• [Task goal]: All lines from the opening of the data to the line containing "Given: Select the 60分 interval chip" must be returned unchanged, and only those lines.

Saved data entries

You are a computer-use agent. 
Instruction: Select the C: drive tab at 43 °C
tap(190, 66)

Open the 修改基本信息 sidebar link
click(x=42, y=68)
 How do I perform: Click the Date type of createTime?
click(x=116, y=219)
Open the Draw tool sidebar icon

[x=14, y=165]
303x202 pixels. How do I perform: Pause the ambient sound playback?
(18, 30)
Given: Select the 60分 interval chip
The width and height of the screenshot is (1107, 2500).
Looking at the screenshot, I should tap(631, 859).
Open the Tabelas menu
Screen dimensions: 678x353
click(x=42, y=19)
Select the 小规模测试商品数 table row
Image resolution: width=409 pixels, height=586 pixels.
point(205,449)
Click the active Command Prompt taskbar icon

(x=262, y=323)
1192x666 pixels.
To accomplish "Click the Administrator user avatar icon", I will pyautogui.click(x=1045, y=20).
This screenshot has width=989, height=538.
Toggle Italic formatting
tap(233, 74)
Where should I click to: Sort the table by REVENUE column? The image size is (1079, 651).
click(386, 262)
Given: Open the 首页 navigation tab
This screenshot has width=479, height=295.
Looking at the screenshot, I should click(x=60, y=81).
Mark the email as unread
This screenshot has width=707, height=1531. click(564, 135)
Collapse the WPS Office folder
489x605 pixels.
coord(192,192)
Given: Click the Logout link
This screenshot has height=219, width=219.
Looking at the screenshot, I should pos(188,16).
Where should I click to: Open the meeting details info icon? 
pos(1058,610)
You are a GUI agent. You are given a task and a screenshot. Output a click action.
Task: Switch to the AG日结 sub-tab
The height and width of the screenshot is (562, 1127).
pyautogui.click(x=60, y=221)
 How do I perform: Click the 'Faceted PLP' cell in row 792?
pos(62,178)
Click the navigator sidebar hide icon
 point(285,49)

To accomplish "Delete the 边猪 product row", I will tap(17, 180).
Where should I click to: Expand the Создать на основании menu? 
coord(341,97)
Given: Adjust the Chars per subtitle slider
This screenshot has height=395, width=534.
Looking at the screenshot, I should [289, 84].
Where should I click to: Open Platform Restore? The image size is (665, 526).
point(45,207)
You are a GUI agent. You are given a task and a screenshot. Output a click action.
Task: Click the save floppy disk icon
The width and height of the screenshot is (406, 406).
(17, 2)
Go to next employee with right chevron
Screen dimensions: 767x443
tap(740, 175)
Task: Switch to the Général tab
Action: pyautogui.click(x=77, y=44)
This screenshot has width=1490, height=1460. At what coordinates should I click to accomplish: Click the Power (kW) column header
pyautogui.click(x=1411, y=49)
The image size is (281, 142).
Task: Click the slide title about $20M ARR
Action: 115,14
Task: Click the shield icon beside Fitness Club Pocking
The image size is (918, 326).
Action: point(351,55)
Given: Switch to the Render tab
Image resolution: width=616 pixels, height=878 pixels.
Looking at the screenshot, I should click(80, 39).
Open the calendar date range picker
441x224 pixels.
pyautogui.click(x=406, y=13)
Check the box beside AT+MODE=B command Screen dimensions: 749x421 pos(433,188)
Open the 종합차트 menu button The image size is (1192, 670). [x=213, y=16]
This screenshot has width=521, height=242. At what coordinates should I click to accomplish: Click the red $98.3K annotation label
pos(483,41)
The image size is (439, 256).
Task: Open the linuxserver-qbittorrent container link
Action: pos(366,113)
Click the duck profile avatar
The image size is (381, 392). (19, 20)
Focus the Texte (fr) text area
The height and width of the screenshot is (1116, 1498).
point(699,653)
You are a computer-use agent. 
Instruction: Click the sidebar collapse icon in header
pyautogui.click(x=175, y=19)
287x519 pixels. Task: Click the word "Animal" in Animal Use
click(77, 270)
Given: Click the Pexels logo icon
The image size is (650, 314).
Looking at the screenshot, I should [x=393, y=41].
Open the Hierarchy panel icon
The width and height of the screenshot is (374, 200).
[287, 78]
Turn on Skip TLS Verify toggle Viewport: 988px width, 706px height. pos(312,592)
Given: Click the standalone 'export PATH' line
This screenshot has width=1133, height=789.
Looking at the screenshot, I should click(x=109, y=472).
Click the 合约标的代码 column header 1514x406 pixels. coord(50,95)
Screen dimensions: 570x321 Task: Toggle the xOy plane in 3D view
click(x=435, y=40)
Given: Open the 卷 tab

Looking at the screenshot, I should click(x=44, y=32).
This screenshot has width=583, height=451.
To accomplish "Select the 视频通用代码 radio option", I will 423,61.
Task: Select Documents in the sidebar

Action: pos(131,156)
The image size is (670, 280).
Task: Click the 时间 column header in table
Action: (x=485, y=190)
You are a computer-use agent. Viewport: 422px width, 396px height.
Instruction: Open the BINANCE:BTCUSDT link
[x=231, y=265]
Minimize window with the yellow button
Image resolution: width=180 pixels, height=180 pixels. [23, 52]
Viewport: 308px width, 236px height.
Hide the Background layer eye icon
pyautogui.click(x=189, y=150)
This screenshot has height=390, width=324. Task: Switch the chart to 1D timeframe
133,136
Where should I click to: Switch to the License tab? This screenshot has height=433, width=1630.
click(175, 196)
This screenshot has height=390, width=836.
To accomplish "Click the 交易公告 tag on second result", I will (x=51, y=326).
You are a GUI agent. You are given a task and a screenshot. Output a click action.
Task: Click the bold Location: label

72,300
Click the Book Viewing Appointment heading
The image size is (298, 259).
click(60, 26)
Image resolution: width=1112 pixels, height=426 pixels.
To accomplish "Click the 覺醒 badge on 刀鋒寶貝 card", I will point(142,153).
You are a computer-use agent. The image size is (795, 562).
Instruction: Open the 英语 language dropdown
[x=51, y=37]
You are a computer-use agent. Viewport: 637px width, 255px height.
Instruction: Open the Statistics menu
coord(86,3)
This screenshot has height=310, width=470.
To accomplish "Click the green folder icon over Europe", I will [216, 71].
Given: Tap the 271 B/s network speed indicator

• [Finished exercise]:
You are a computer-use agent. 
Instruction: Select the C: drive tab at 43 °C
tap(190, 66)

Open the 修改基本信息 sidebar link
click(x=42, y=68)
 How do I perform: Click the Date type of createTime?
click(x=116, y=219)
Open the Draw tool sidebar icon

[x=14, y=165]
303x202 pixels. How do I perform: Pause the ambient sound playback?
(18, 30)
Given: Select the 60分 interval chip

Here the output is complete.